> [What you need to do]:
Take each line below that has "Given" and copy it.

Records from a dataset:
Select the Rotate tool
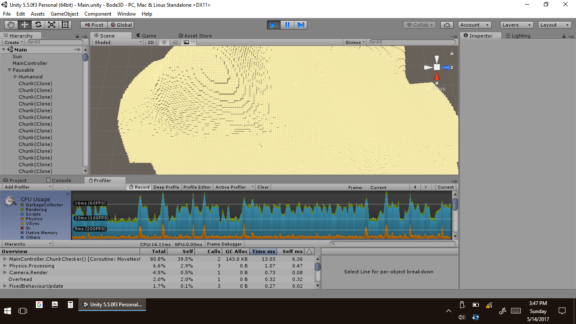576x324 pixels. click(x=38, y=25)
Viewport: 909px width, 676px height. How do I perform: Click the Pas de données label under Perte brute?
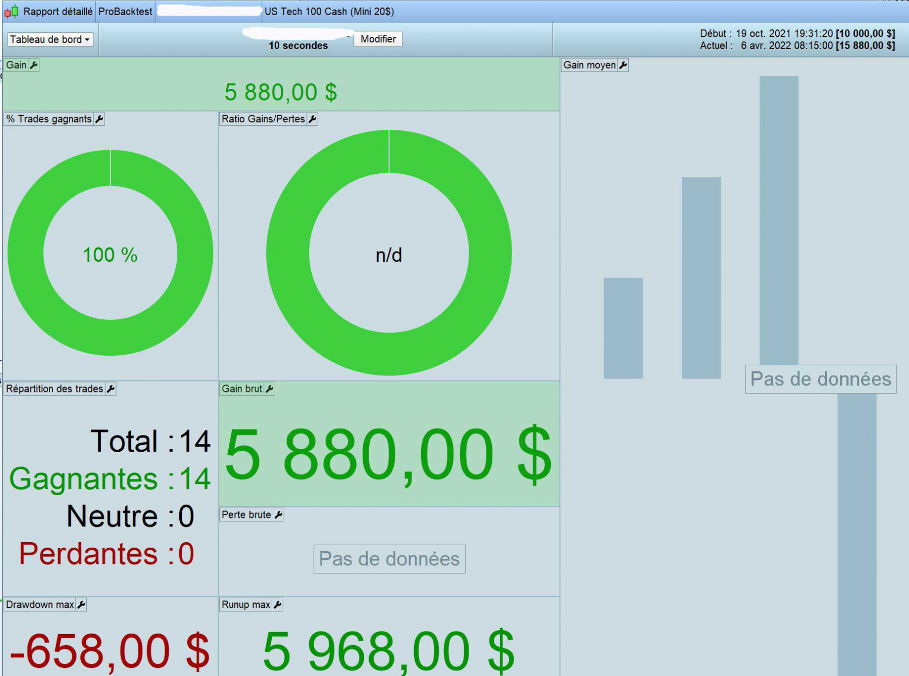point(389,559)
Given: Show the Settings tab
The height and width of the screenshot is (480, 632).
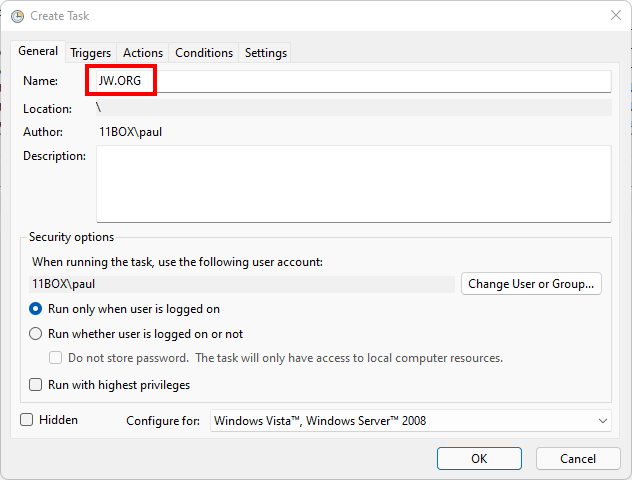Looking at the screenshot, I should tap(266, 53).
...
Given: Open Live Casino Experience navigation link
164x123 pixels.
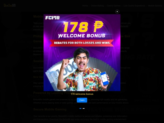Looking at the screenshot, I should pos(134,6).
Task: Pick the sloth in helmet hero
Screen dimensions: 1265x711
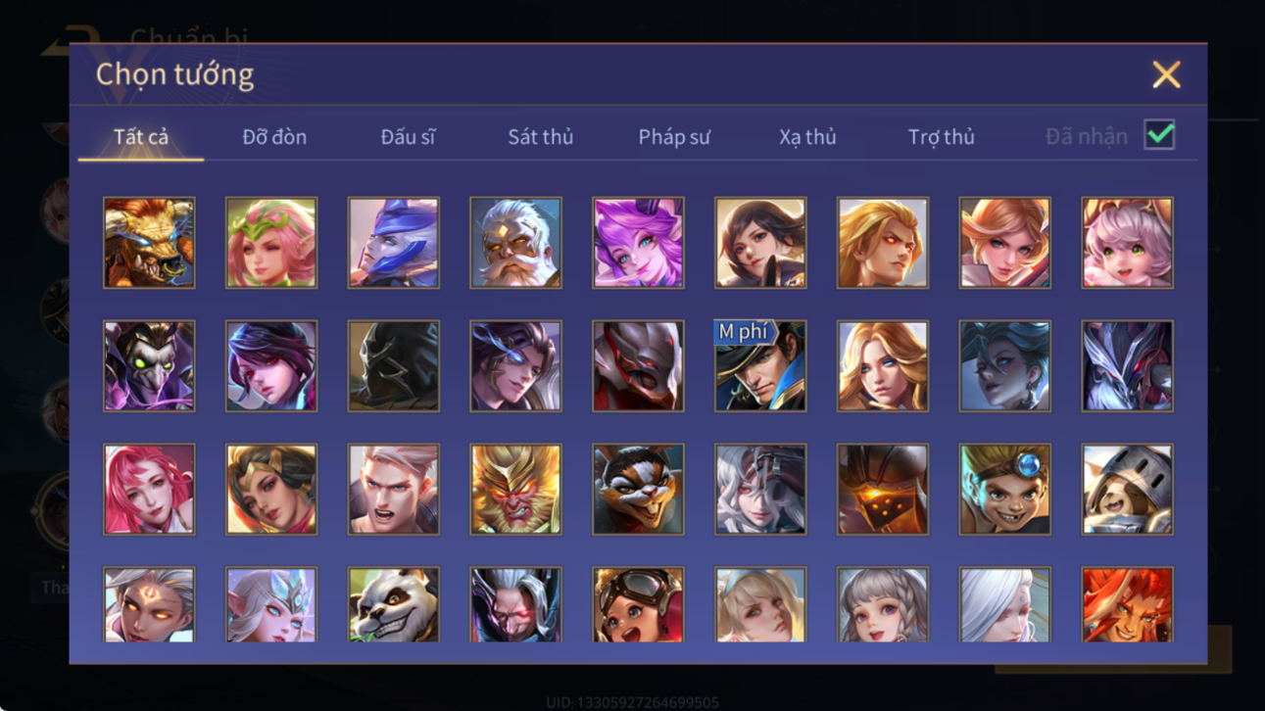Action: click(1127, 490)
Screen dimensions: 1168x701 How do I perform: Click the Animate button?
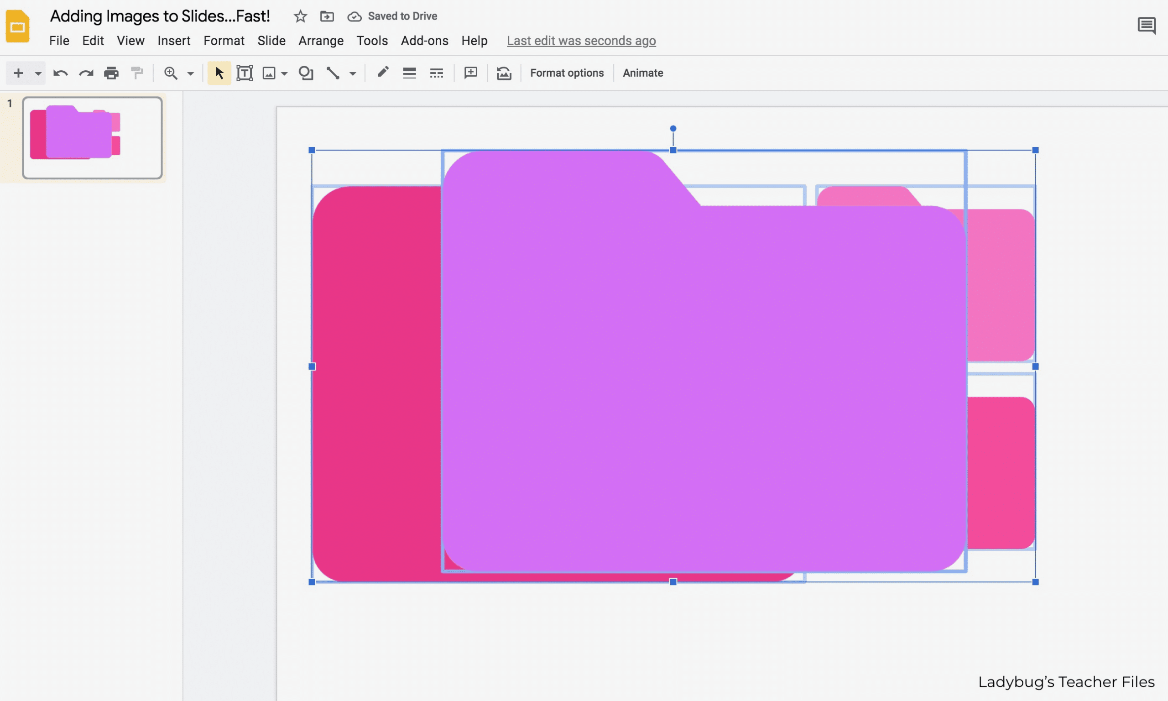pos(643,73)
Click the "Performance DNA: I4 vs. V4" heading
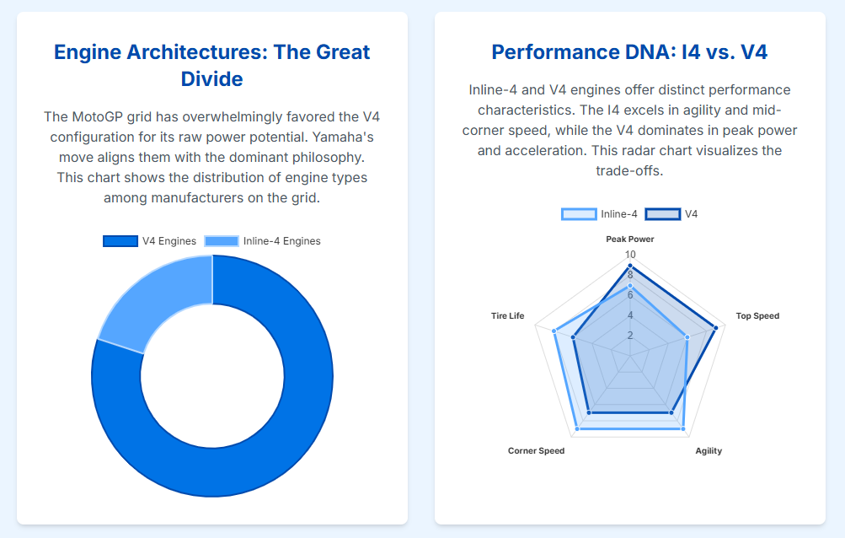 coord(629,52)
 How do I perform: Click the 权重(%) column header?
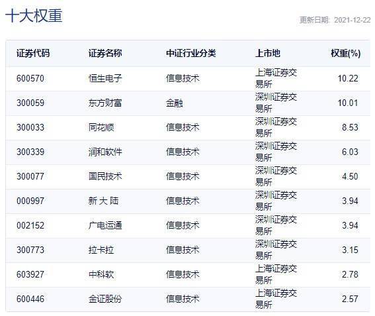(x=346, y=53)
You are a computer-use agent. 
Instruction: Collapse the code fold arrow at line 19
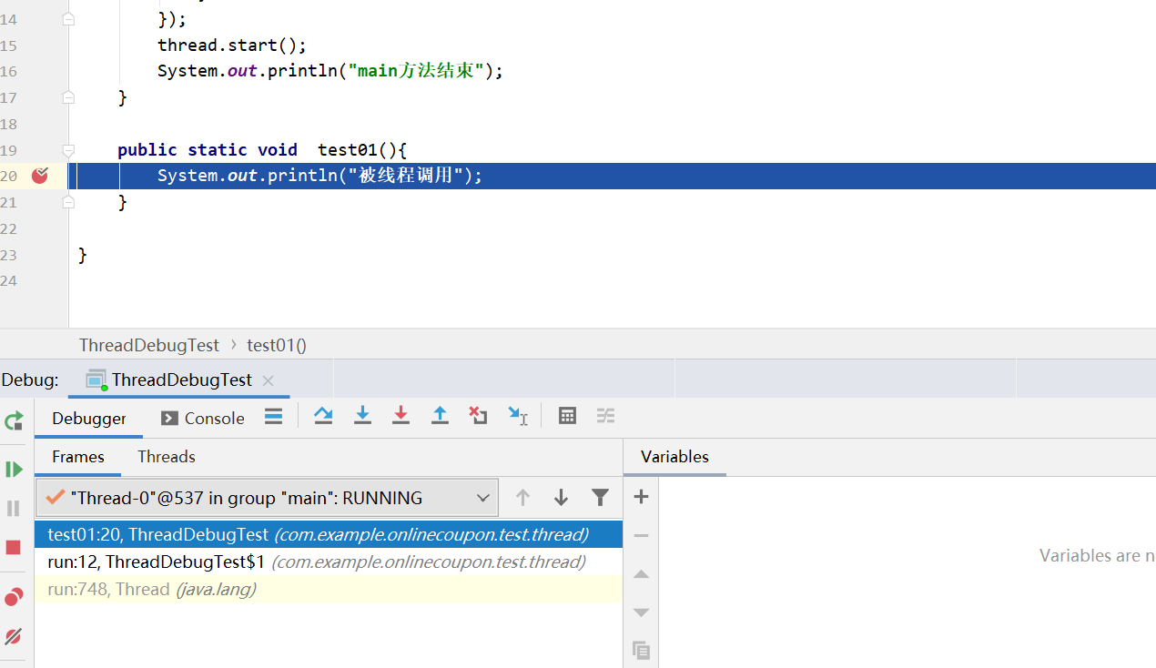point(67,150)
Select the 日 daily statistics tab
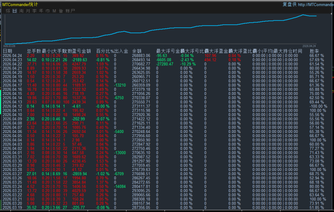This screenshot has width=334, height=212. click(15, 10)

> [Written solution]:
Given: Show the Settings tab
Given: Open Live Casino Experience navigation link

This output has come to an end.